---- The data

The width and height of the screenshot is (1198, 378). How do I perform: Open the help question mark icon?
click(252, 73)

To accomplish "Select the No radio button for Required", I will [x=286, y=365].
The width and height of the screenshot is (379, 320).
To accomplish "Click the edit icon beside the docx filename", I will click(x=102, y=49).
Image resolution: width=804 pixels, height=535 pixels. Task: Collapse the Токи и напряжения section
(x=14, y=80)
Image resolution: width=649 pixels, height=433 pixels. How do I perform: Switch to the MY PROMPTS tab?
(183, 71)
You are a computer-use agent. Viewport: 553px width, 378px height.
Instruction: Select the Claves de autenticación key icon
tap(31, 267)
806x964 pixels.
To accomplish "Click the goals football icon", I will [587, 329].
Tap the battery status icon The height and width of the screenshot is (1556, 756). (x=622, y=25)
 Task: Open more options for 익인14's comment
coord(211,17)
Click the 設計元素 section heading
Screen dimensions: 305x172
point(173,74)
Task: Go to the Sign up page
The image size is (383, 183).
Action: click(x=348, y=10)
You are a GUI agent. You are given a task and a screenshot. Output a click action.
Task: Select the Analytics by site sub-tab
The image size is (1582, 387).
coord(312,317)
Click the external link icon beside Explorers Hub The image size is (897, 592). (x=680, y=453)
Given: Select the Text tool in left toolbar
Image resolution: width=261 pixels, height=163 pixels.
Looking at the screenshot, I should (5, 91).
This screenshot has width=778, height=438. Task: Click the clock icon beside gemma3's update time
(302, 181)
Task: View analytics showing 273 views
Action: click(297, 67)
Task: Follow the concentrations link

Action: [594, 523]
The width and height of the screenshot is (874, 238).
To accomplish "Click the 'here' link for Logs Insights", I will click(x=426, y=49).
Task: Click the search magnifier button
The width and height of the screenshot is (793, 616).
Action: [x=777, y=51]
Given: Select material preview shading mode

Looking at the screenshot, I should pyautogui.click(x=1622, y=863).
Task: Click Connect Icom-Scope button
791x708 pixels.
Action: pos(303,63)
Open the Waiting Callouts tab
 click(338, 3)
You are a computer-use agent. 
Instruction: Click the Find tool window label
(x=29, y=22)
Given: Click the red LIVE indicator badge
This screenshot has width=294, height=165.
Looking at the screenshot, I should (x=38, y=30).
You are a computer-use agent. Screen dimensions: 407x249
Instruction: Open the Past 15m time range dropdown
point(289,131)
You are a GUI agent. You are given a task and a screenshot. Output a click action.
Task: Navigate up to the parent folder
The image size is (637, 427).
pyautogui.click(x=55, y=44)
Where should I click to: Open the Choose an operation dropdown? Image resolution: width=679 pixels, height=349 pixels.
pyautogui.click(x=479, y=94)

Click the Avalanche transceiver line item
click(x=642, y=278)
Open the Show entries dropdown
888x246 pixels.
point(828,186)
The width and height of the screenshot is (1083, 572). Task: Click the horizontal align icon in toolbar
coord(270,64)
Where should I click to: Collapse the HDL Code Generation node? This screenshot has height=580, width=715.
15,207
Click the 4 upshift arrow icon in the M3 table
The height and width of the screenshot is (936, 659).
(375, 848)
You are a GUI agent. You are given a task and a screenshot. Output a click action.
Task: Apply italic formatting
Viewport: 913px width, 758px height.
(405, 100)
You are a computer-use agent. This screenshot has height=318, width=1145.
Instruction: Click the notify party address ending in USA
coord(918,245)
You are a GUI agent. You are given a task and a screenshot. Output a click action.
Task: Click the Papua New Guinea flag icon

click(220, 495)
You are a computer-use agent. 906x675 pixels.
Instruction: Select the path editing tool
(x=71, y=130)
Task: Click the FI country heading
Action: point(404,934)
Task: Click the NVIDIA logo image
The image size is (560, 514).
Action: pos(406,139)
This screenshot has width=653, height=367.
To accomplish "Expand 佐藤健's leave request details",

--------

*Task statement*:
Include in the answer nothing but an exact repetition of the lines from the one with "This screenshot has width=294, height=165." through the end of the material.

*Answer space*:
This screenshot has width=294, height=165.
Looking at the screenshot, I should (x=38, y=30).
You are a computer-use agent. Screen dimensions: 407x249
Instruction: Open the Past 15m time range dropdown
point(289,131)
You are a GUI agent. You are given a task and a screenshot. Output a click action.
Task: Navigate up to the parent folder
The image size is (637, 427).
pyautogui.click(x=55, y=44)
Where should I click to: Open the Choose an operation dropdown? Image resolution: width=679 pixels, height=349 pixels.
pyautogui.click(x=479, y=94)

Click the Avalanche transceiver line item
click(x=642, y=278)
Open the Show entries dropdown
888x246 pixels.
point(828,186)
The width and height of the screenshot is (1083, 572). Task: Click the horizontal align icon in toolbar
coord(270,64)
Where should I click to: Collapse the HDL Code Generation node? This screenshot has height=580, width=715.
15,207
Click the 4 upshift arrow icon in the M3 table
The height and width of the screenshot is (936, 659).
(375, 848)
You are a GUI agent. You are given a task and a screenshot. Output a click action.
Task: Apply italic formatting
Viewport: 913px width, 758px height.
(405, 100)
You are a computer-use agent. This screenshot has height=318, width=1145.
Instruction: Click the notify party address ending in USA
coord(918,245)
You are a GUI agent. You are given a task and a screenshot. Output a click action.
Task: Click the Papua New Guinea flag icon

click(220, 495)
You are a computer-use agent. 906x675 pixels.
Instruction: Select the path editing tool
(x=71, y=130)
Task: Click the FI country heading
Action: point(404,934)
Task: Click the NVIDIA logo image
The image size is (560, 514).
Action: pos(406,139)
This screenshot has width=653, height=367.
To accomplish "Expand 佐藤健's leave request details",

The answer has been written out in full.